Die Welt steht Kopf
Acht Aufführungen in sechs Stunden – auch Unidram schien am Freitagabend in die Vor-Corona-Realität zurückgekehrt zu sein. Wie überhaupt der ganze Kulturstandort Schiffbauergasse, an dem an diesem kühlen Spätsommerabend an allen Ecken und Enden überwiegend junge Leute unterwegs und süchtig nach Begegnung und Unterhaltung waren. Was für ein Trubel. Und das deutliche Gefühl von "jetzt erst recht!"
Und nicht nur deswegen mutet es seltsam an, dass die augenscheinlich jüngste Unidram-Teilnehmerin, die Performerin Li Kemme, in "Echo of an End" – Was wäre, wenn du einfach den Stecker ziehst? – fragt.
Denn Kemme in Jeansshorts und dunkelblauer Arbeitsweste erträgt sie nicht mehr: die "Stimmen in ihrem Kopf, den Lärm der Maschinen und der Vergangenheit oder die ständig anwachsende Beschleunigung" der überaus herausfordernden, oft (selbst-)zerstörerischen Gegenwart.

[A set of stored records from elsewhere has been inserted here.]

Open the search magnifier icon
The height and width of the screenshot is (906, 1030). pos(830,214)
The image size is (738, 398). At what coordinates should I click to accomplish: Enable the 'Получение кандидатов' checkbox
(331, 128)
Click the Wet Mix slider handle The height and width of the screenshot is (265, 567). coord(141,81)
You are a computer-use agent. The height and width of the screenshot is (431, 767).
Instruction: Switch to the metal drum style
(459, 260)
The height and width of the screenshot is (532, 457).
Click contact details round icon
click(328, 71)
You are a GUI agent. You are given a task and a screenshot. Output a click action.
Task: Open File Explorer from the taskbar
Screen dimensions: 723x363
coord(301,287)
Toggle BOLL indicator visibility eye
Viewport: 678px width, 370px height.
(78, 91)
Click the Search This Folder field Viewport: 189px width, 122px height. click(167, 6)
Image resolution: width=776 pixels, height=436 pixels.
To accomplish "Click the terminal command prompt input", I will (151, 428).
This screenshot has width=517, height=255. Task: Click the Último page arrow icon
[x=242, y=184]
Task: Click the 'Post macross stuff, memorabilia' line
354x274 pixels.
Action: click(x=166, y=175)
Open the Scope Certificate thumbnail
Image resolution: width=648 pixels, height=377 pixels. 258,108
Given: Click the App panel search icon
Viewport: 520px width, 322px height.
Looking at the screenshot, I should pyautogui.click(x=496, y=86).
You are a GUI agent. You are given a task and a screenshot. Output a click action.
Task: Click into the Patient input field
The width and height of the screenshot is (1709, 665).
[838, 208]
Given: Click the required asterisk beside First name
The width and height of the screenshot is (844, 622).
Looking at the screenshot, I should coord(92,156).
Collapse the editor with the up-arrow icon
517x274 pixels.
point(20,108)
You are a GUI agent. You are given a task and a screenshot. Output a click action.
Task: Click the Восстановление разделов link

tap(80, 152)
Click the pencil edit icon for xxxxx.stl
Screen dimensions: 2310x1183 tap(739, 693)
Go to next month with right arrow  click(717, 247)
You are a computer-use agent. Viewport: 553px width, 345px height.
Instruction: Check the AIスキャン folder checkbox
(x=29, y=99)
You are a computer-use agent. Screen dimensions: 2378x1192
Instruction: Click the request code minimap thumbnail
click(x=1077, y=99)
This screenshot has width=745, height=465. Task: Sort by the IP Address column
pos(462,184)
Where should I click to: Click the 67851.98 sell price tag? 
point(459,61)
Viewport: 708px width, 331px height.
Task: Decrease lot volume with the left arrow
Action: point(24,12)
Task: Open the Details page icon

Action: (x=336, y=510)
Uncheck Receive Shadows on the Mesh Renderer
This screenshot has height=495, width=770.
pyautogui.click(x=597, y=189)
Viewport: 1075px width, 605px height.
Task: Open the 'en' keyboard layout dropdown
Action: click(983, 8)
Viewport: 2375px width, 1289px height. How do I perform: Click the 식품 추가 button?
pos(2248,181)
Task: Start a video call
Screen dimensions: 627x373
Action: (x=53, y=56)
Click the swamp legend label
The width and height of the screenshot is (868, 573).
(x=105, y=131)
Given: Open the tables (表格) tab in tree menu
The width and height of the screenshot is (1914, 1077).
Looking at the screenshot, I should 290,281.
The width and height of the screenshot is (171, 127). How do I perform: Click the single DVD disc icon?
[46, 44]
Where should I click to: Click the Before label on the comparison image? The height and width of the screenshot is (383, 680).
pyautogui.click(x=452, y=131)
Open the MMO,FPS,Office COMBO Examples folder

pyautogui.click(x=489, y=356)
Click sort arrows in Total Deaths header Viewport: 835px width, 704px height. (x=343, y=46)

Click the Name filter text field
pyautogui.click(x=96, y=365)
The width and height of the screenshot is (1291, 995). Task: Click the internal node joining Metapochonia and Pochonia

Mithilfe von zehn selbstgebauten mechanischen Apparaturen – setzt sie diese nacheinander, sich bald überlappend und einander durchdringend in einem vielstimmigen Chor in Gang, dessen ohrenfällige Kakophonie neben dem mechanischen Gewusel kleiner Apparate, nach nur einem – nämlich nach Stille – verlangt.
Während für die junge Deutsche diese im eigenen Kopf und auch in der (kapitalistischen) Welt 2017 also ein erstrebenswertes Ziel wären, hadern die vier Vollblutmusiker und Soundmaschinenbastler von der niederländischen Gruppe BOT 2020 genau mit dieser – im durch die Pandemie erzwungenen Stillstand.
Denn ihnen wird nach der ersten, gewohnt lautstarken, optisch und akustisch überbordenden Viertelstunde von "Crash" förmlich der Stecker gezogen. Denn als bei ihnen der Bär so richtig steppt, respektive Motorrad fährt, knallt es laut und Rauch steigt auf. Da hilft nur eine Vollbremsung. Und ein zeltähnlicher, weißer Plastikwürfel, in dem die vier von nun an – zumindest digital – eng beieinander hocken.
Mit einer ähnlich existenziellen Ausnahmesituation haben auch die beiden Artisten der spanischen Companyia PSiRC zu tun. In ihrer Inszenierung "Mein Name ist Hor" – inspiriert von Michael Endes "Spiegel im Spiegel" – geraten Wanja Kahlert und Adrià Montaña zusammen mit kopflosen Holz-Marionetten und männlichen Puppenköpfen in ein Höhlen-Labyrinth.
Und auch hier werden ihre bisherigen Werte und die freundschaftliche Beziehung gehörig auf die Probe gestellt, da rollen Köpfe, hängen die Performer wild schwingend kopfüber von der Decke, tasten sich durstig durch Zwielicht und Ungewissheit.
Ja, die Welt steht Kopf – auch, wenn es da draußen immer noch/wieder genügend Menschen gibt, die gerne zur sogenannten "Normalität" des Vorkrisenzustandes zurückkehren würden.
Geert Jonkers, Tomas Postema, Job van Gorkum und Doan Hendriks von BOT besannen sich in "Crash" auf eine neue Einfachheit und fanden sich wieder beim a‑capella-Gesang, um ganz am Ende zwar leiser doch eigensinnig in ihre Blechblasinstrumente zu blasen.
Und Li Kemme? Sie arbeitet seit 2020 schon an Folgeperformances, die Titel wie "HEART – Ein Ausschauhalten nach der Anmut im Zerfall" oder "Stress! – Eine Performance von Lebens- und Weltordnungen auch in Momenten großer Instabilität" tragen. Mit dieser und anderen jungen Frauen* wird hoffentlich nicht nur bei Unidram also noch zu rechnen sein.